RS: „Das Kapitel ist ad acta gelegt. Ich bin mit DSA 4 schon nicht warm geworden, musste es als Autor aber wohl oder übel einigermaßen studieren. Ich meistere noch manchmal für meinen Neffen nach DSA 2-Regeln, der mit 10 das DSA-Spielen angefangen hat. Manchmal reizt es mich, noch mal die alten unbeendeten Geschichten um die Familie Rabenmund wieder hervorzuholen. Aber ich bin keine „Solospieler“. Ich brauche ein Team, um kreativ zu sein.“

GK: „Wenn Du heute nochmal ein Fanzine machen würdest, was würdest Du anders machen – oder würdest Du gleich auf ein anderes Medium (Blog, Podcast,…) setzen?“

RS: „Ich hatte bereits 1997 angefangen, den TS auch über das Internet verfügbar zu machen. Doch für mich war das Internet kein taugliches Medium für Fan-Arbeit. Ich bin dafür zu altmodisch. Ich brauche etwas Gedrucktes in meinen Händen, eine Redaktionsdeadline, das Feedback. Das alles ist in dem Maße über über das Internet nicht gegeben. Blogs und Podcast mögen das Medium der Zeit sein, aber es sind nicht meine Medien. Wie es schon im Impressum des TS stand: Kritik von außen ist nett. Wir weisen aber vorsorglich auf eine ausgeprägte Altersverstocktheit der gesamten Redaktion hin.
Das Gefühl des Stolzes, wenn man die fertige neue Ausgabe in seinen Händen hält… Ich bin sicher, dass die heutige Online-Szene andere Kicks hat, aber es sind nicht meine. Der Höhepunkt der gedruckten Rollenspiel-Fanzines war von Mitte der 80er bis zu den späten 90ern. Ich erninnere mich noch an Timos „Fanzine-Verlag“. Ich weiß, dass sich einige in der Szene damals über ihn lustig gemacht hatten (ich sage nur „Bestellnummern“), aber ich fand die Idee (die ursprünglich glaube ich auf Rainer Kriegler zurückging) super und der TS 3 wurde auch auf diesem Weg vertrieben.

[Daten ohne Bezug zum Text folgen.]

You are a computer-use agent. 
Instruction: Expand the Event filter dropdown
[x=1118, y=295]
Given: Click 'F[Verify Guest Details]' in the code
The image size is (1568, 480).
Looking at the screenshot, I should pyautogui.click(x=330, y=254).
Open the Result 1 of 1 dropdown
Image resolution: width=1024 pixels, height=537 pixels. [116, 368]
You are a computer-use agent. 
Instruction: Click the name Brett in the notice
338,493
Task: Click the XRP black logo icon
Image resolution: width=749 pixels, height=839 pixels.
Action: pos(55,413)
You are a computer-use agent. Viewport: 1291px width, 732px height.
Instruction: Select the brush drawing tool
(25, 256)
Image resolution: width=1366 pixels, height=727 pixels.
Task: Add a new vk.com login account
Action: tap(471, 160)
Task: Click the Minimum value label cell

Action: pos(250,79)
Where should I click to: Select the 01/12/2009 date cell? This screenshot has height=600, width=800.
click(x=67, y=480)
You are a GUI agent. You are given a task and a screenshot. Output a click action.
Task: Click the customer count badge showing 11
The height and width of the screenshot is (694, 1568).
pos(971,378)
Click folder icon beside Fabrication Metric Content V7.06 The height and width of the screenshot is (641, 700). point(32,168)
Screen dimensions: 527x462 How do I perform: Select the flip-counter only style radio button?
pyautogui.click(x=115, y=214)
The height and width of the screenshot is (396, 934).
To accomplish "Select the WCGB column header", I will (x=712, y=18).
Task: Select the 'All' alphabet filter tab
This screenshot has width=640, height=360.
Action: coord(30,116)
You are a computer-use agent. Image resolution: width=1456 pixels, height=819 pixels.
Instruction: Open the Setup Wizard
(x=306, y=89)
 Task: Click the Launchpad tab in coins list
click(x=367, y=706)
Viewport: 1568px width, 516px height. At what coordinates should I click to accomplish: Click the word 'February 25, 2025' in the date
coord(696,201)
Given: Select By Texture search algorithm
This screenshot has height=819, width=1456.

Sollte ich jemals wieder „Fan-Arbeit“ machen, würde ich wohl wie beim TS 17 vorgehen. Ein Heft fertigstellen und es über Orkenspalter o.ä. Plattformen online vertreiben.“

GK: „Als letztes ein Tipp für angehende Jungfanziner! Welche Weisheit kannst Du ihnen mit auf den Weg geben?“

RS: „Gibt es wirklich noch Jung-Fanziner? Nun denn: Team-Arbeit, Leidenschaft und selbstkritische Reflektion, ob dass, was man da in ein Heft packt wirklich mehr als die eigene Spielrunde interessieren könnte.“

GK: „Vielen Dank für Deine Zeit und Deine Einblicke und Erinnerungen, Ragnar!“

Linkliste
Ragnar Schwefel bei Wiki Aventurica
Thorwal Standard bei Wiki Aventurica
Thorwal Standard-pdf-Download bei Orkenspalter
Ragnar Schwefel bei Vinsalt.de


 

 

7 Kommentare

  1. Danke für das nette Interview. Dank auch an Ragnar und seine Mitstreiter für die „Belebung“ einer ganzen aventurischem Region. Das Material hat mich dazu inspiriert, eine große, mehrjährige Thorwalkampagne zusammenzustellen und zu meistern.